● **TASK DATA**:
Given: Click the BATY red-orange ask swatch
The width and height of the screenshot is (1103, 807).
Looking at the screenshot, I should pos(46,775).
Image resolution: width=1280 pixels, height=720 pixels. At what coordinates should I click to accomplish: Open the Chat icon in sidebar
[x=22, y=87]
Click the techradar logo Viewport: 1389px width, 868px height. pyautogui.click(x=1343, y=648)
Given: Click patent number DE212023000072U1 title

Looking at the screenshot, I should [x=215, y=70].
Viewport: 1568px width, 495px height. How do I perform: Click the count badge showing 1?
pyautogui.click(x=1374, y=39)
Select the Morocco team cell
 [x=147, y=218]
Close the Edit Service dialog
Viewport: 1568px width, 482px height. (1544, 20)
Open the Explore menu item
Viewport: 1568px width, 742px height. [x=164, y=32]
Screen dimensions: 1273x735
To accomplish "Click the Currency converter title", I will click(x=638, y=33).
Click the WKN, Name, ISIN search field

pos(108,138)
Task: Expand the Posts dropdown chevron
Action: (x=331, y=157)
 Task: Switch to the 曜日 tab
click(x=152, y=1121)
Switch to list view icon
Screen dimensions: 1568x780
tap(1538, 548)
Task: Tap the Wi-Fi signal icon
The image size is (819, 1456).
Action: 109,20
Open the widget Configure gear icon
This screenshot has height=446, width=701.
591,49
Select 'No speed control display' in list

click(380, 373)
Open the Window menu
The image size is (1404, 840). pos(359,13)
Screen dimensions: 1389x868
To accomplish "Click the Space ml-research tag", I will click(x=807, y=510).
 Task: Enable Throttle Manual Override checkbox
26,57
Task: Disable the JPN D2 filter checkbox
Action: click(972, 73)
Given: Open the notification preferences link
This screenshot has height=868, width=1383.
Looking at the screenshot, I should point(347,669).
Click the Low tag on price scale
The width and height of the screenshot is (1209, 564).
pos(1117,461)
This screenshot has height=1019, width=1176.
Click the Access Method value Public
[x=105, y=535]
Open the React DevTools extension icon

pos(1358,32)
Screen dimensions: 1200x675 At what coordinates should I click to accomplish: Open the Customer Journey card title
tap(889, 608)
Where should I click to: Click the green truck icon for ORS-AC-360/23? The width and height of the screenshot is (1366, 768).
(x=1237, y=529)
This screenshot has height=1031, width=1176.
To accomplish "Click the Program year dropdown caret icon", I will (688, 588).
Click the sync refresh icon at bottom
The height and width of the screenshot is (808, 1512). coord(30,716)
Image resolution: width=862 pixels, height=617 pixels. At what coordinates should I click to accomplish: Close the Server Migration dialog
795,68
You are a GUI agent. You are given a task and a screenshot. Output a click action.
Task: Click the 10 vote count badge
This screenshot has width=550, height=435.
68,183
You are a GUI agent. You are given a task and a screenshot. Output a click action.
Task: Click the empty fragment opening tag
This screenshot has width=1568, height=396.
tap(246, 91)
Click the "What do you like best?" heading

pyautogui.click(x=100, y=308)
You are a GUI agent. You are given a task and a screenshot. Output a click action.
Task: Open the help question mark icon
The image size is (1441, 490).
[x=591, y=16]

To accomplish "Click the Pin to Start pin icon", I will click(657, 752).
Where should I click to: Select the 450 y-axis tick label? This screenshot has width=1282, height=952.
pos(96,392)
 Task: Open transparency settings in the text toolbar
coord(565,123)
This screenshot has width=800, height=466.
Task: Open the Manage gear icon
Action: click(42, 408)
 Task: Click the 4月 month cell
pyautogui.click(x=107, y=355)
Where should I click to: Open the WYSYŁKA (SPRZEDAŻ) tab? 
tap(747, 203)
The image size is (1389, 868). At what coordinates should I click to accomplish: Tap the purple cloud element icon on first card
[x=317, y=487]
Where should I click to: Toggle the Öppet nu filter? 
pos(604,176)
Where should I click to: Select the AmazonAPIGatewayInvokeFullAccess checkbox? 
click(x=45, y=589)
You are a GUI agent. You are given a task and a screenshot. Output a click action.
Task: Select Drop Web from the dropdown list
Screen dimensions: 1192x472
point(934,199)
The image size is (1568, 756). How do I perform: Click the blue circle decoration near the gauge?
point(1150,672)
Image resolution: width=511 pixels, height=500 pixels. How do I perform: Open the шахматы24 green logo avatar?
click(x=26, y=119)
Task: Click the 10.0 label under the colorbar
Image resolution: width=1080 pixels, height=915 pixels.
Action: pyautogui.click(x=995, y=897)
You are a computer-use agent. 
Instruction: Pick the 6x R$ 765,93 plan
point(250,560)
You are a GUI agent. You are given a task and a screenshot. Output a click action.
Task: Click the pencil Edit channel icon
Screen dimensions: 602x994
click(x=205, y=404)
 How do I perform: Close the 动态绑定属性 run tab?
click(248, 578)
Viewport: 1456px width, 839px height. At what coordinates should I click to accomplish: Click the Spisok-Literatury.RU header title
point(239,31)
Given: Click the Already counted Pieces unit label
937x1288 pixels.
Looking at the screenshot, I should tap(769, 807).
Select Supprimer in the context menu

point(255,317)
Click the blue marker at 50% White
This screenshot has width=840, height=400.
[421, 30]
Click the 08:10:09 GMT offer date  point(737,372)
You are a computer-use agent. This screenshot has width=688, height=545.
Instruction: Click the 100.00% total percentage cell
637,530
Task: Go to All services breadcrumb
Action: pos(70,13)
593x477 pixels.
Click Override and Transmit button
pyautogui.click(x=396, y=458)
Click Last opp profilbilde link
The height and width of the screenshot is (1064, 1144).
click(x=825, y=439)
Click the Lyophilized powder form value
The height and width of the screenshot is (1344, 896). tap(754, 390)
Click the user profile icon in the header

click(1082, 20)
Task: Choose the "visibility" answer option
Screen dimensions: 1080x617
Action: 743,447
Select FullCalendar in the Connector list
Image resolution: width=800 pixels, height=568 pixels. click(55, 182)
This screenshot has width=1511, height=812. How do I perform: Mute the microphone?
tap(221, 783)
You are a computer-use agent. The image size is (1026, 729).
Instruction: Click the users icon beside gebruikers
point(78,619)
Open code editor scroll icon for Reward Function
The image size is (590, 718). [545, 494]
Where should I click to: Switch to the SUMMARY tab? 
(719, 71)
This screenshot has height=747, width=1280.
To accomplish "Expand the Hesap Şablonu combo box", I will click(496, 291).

● **WHAT YOU NEED TO DO**:
Count the lines of the records that contain the word "This" and reply with the number alone.

● **THE SOLUTION**:
12